Sólo los fascistas aman la muerte, pero hasta tanto la verdad no haga justicia a los muertos, no podemos dejar que hablen ellos solos sobre ella. En plena Segunda Guerra Mundial, George Orwell  escribió advirtiendo acerca de las consecuencias de abandonar los vínculos asociados al patriotismo y la tradición:

 

¿Qué razón ha mantenido a Inglaterra en pie durante el pasado año? En parte, sin duda, una vaga idea de un futuro mejor, pero principalmente, la emoción atávica del patriotismo, el arraigado sentimiento de las gentes de habla inglesa, que se creen superiores a los extranjeros. Durante los últimos veinte años, el principal, propósito de los intelectuales ingleses de izquierda ha sido romper este sentimiento y, si lo hubieran conseguido, estaríamos viendo a las patrullas de las SS por las calles de Londres en estos momentos. Al mismo tiempo, ¿por qué están luchando los rusos como tigres contra la invasión alemana? En parte, quizás, por un mal recordado ideal de socialismo utópico, pero principalmente en defensa de la Santa Rusia (el sagrado suelo de la patria, etc.), a la que Stalin ha hecho revivir de una forma ligeramente alterada. La energía que da hoy forma al mundo surge de las emociones –orgullo racial, adoración a un líder, creencias religiosas, amor a la guerra- que los intelectuales liberales describen mecánicamente como anacronismos, y que han destruido tan completamente en ellos mismos que han echado a perder todo su poder de acción.

Allí está Orwell, cualquier cosa menos un fascista, para advertirlo: lo que le permitió a muchas comunidades sobrevivir y defenderse en un instante de peligro fue la apelación a valores muchas veces mirados peyorativamente, despreciados o alejados como un peligro. No debemos cometer ni el pecado de omisión, ni el de negligencia, dice el autor de 1984.

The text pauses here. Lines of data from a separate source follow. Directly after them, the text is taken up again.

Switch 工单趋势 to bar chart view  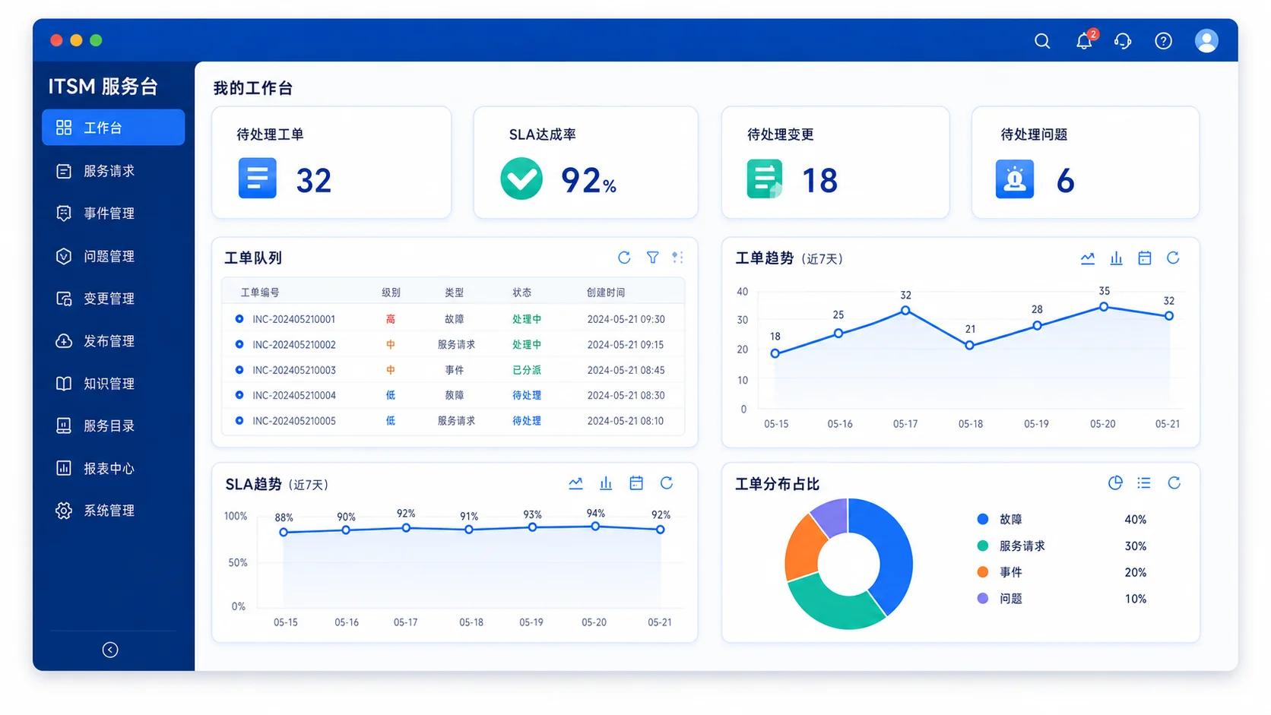1116,258
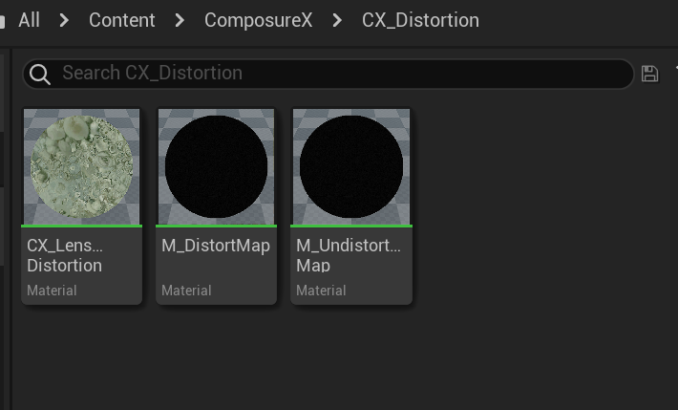The width and height of the screenshot is (678, 410).
Task: Expand the chevron after All in breadcrumb
Action: [x=64, y=20]
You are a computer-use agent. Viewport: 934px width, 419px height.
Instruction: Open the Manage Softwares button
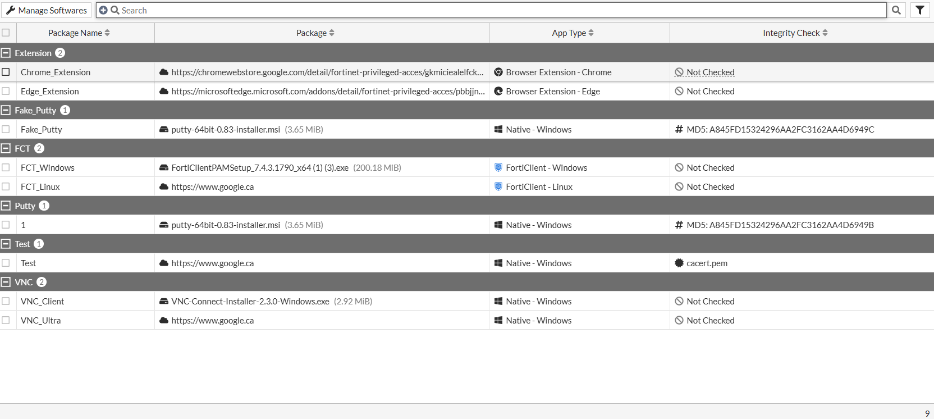tap(47, 10)

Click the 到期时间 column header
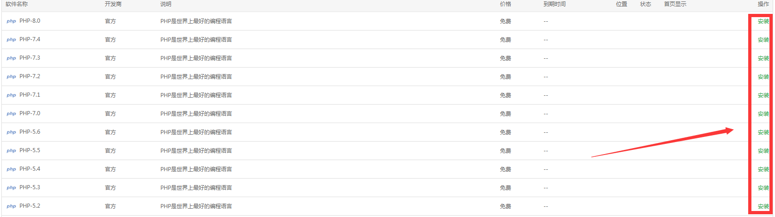click(555, 4)
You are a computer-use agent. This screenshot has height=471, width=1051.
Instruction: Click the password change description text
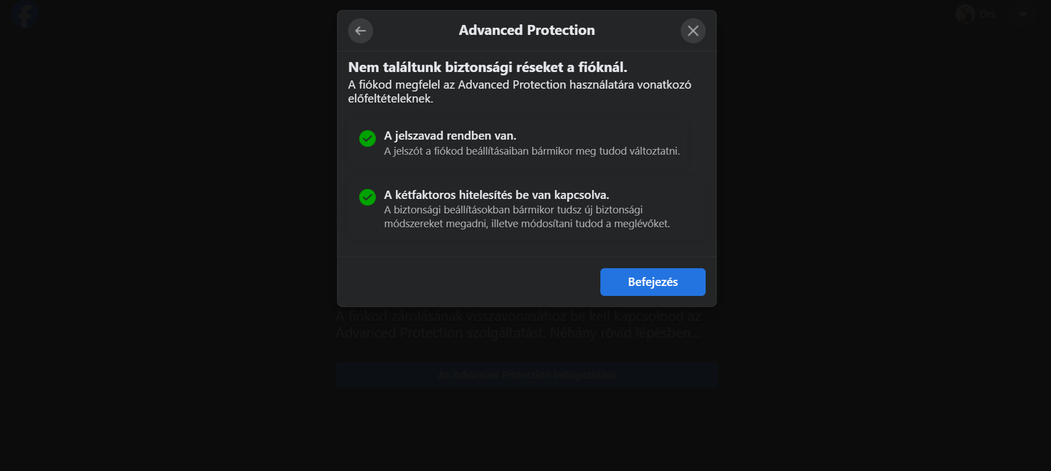(x=532, y=151)
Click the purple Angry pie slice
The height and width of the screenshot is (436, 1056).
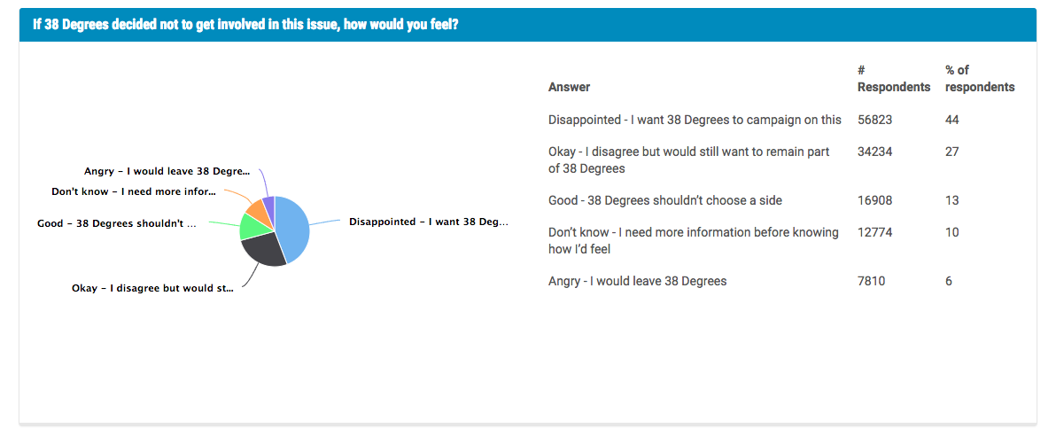[268, 204]
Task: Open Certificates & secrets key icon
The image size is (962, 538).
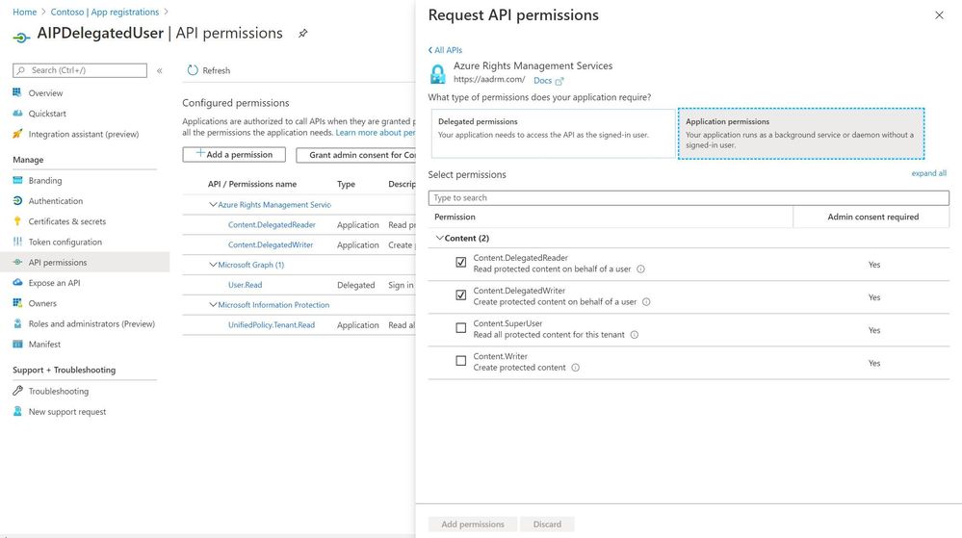Action: point(18,221)

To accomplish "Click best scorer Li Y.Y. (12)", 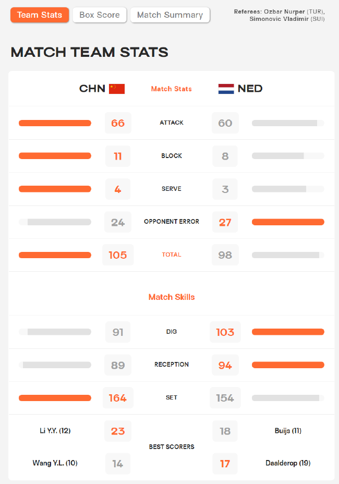I will click(55, 431).
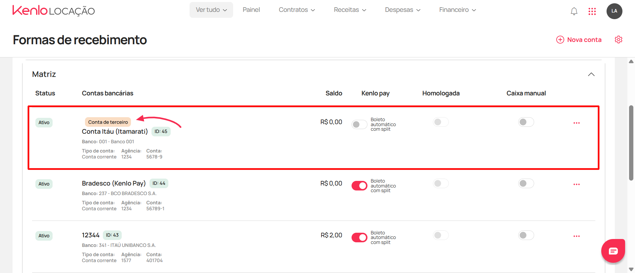Go to the Painel menu item

pos(251,10)
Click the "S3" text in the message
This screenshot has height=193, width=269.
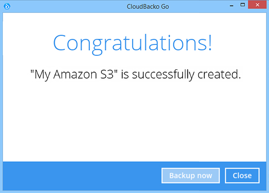[107, 75]
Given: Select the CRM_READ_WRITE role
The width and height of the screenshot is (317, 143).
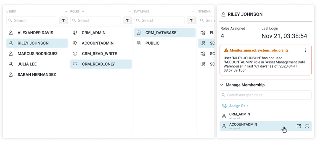Looking at the screenshot, I should (x=99, y=54).
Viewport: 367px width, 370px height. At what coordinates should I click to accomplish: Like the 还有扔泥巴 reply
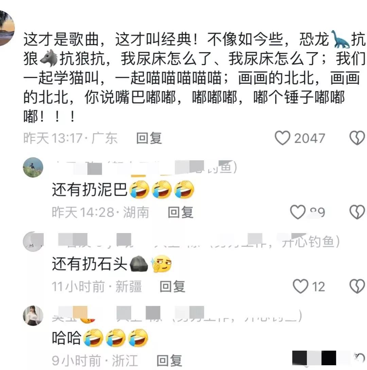(298, 212)
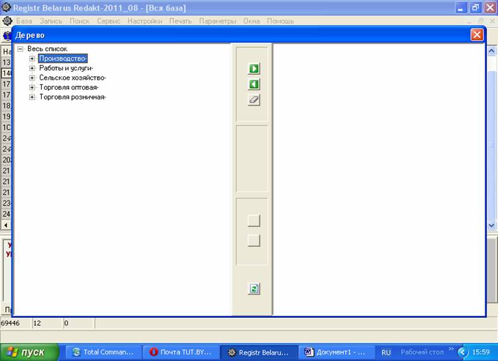Close the Дерево dialog
Viewport: 498px width, 361px height.
[476, 35]
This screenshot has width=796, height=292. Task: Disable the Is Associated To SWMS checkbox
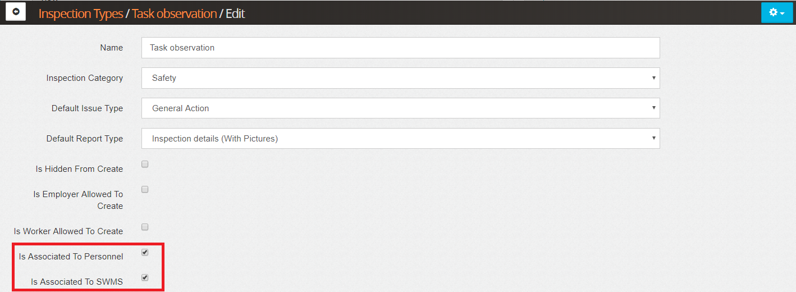tap(145, 277)
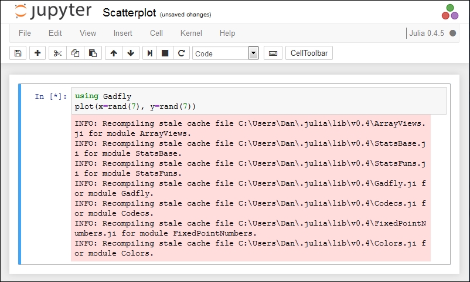470x282 pixels.
Task: Open the File menu
Action: point(25,33)
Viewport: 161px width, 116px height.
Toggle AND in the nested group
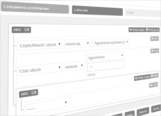pyautogui.click(x=25, y=94)
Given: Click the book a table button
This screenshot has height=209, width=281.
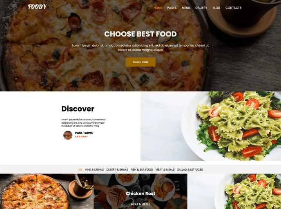Looking at the screenshot, I should click(x=141, y=62).
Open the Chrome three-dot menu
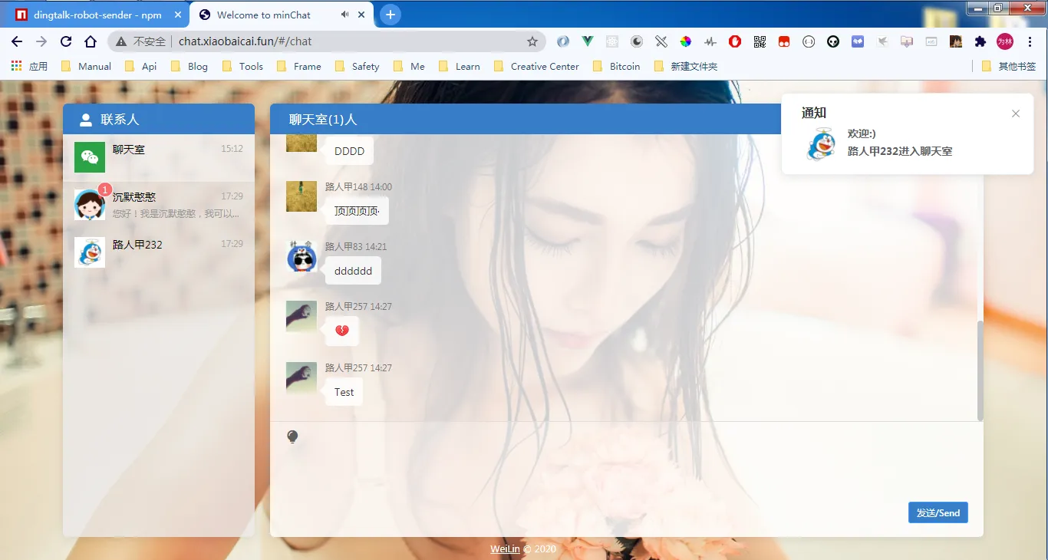 point(1030,41)
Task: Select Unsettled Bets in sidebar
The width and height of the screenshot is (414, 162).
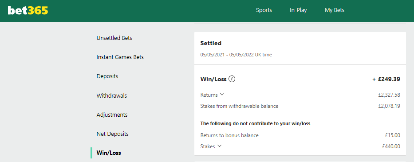Action: pyautogui.click(x=114, y=38)
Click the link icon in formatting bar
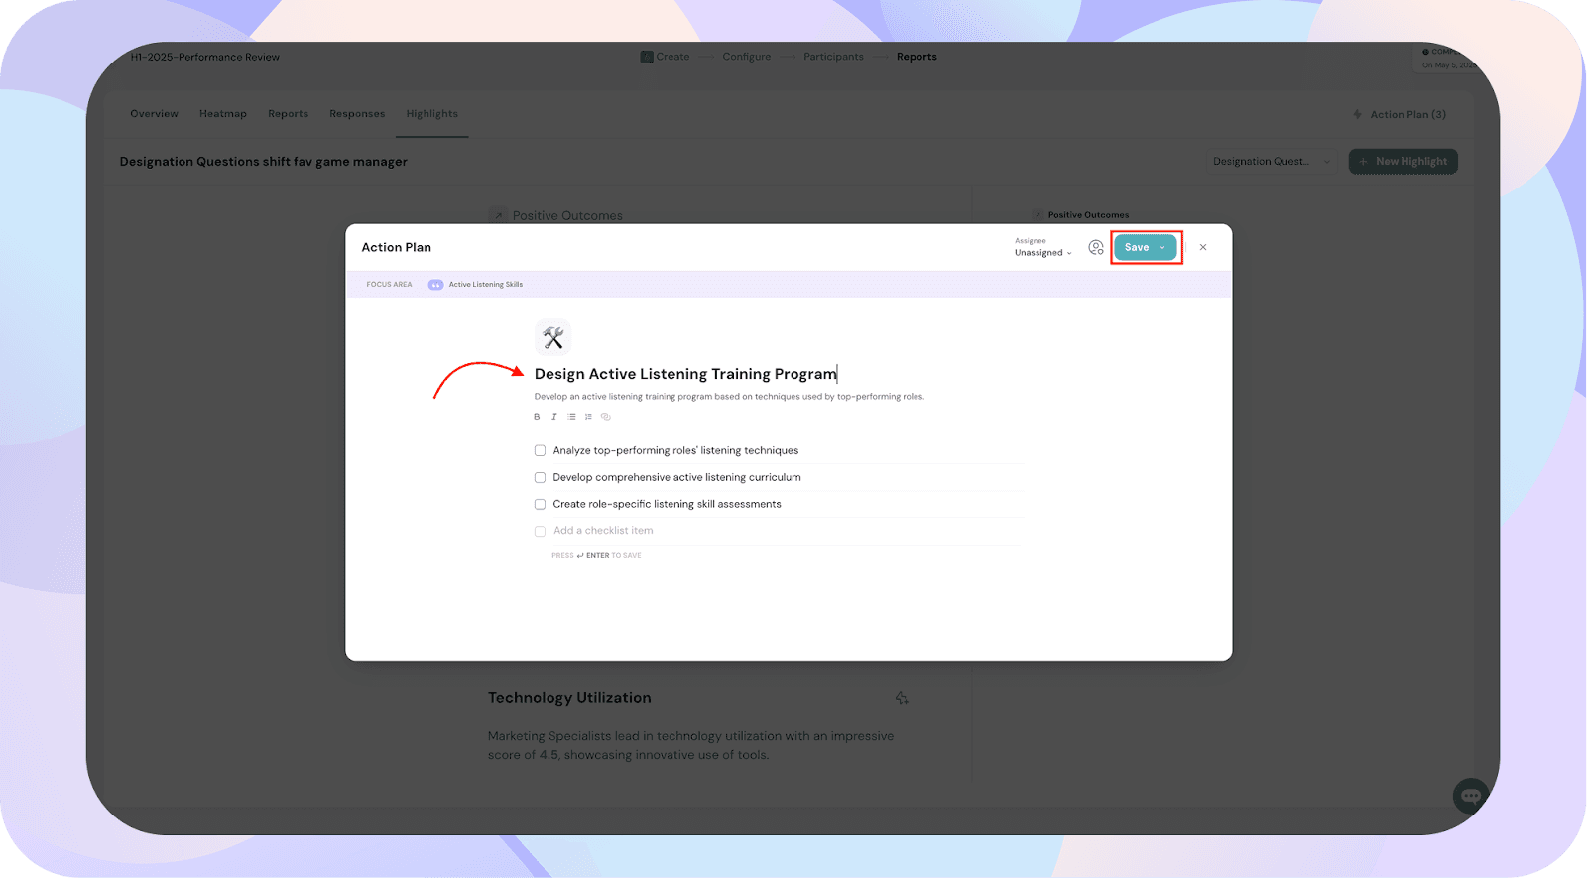This screenshot has height=878, width=1587. click(x=605, y=417)
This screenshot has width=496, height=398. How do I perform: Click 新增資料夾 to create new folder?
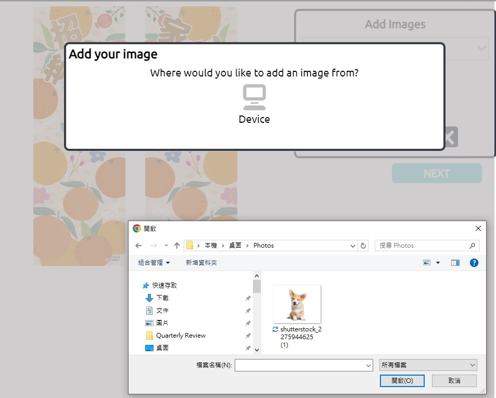(x=201, y=263)
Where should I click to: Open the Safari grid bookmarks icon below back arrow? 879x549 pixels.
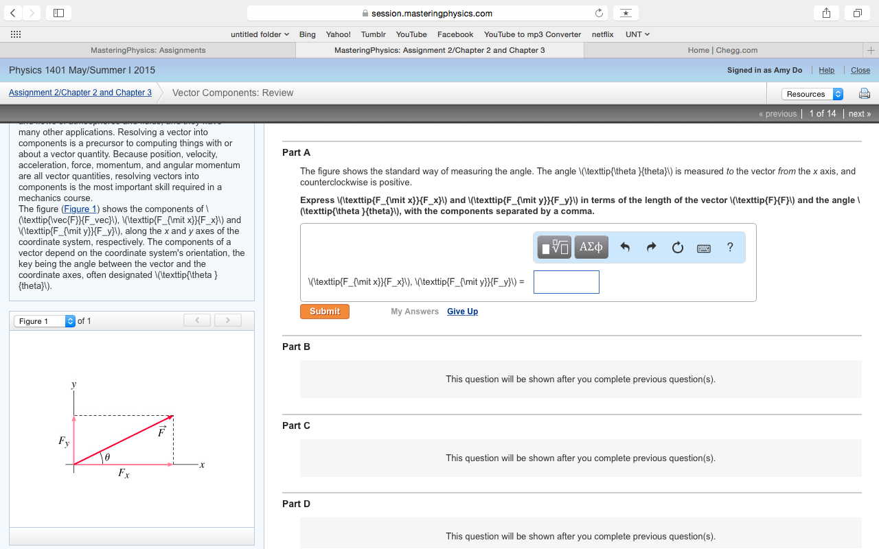click(15, 34)
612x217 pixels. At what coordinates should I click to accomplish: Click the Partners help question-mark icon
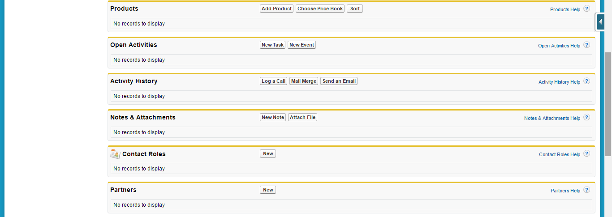point(587,190)
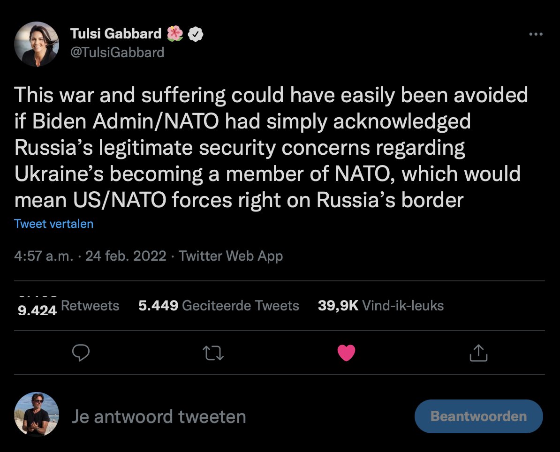Click the Twitter Web App source label
The height and width of the screenshot is (452, 560).
[231, 256]
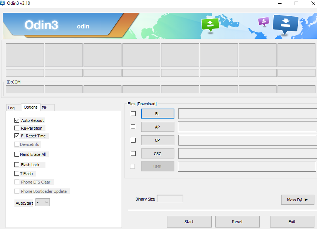Click the small purple transfer icon
This screenshot has height=229, width=317.
click(263, 21)
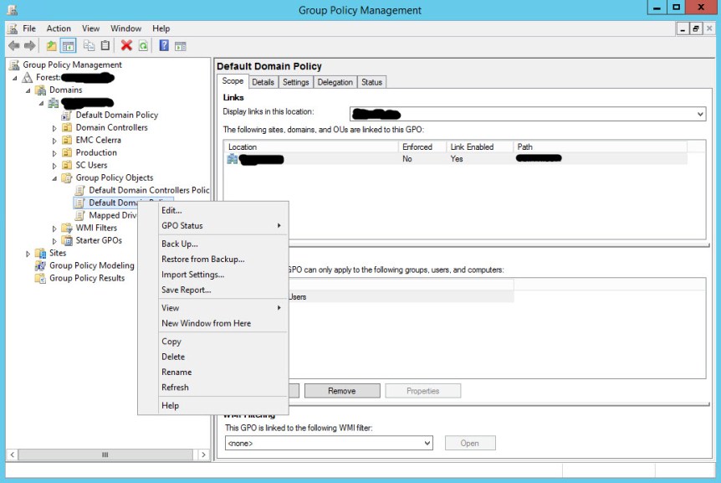Click the Back arrow in toolbar
This screenshot has height=483, width=721.
(x=13, y=46)
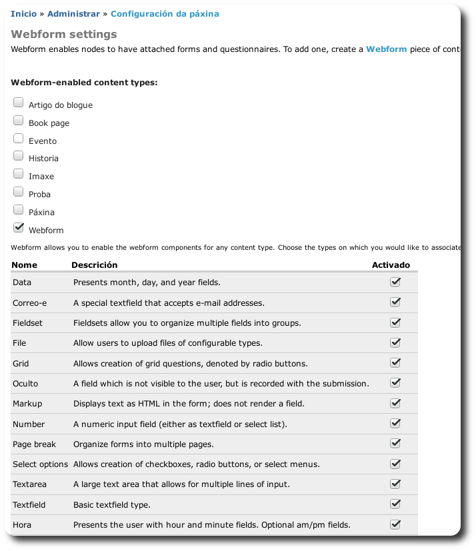Open the Configuración da páxina link
Screen dimensions: 476x551
coord(166,13)
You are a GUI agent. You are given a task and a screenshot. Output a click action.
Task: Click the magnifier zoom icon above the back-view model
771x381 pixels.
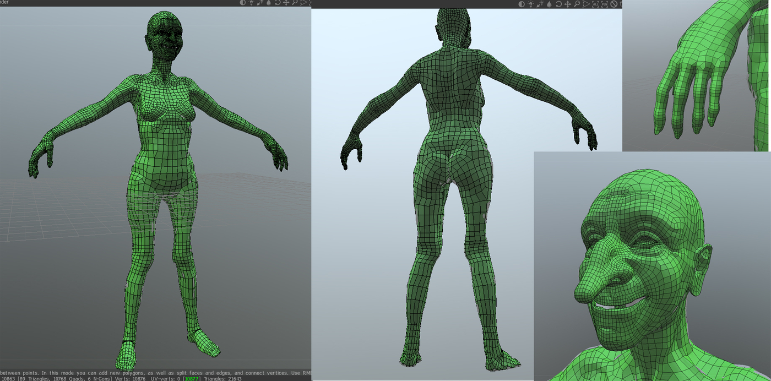[577, 4]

En Italia, el historiador Alessandro Portelli investigó minuciosamente la masacre de las Fosas Ardeatinas para desmontar el mito de la derecha que adjudicaba las culpas de los asesinatos perpetrados por los alemanes en Roma a los partisanos. El mito dice que los alemanes publicaron un bando en el que avisaban que si los responsables del atentado no se entregaban, fusilarían a prisioneros al azar en represalia. Portelli pudo probar que ese bando nunca existió:

 

He entendido concretamente algo que sabía en teoría: una tradición es un proceso en el que también la simple repetición significa una responsabilidad crucial, porque el sutil encaje de la memoria se lacera de modo irreparable cada vez que alguien calla. No es solamente en África donde, como decía Jomo Kenyatta, se quema una biblioteca cada vez que muere un viejo; también en Italia, cada vez que un antifascista calla, se quema un pedazo de libertad.

 

En los monumentos es muy difícil separar la paja del trigo. Acaso no sea ese el lugar adecuado para elegir. Porque además de todo, hay mucho dolor allí como para hacerlo. Es cierto que hay un espacio irreductible donde las cosas no se discuten, que es el del dolor y el de lo vivido que sólo el que lo transitó conoce, y por eso no hay que dejar que se lleven a ese lugar sagrado las banderas, los símbolos, las consignas y los nombres.

Porque este es un duelo, y allí no los podremos tocar.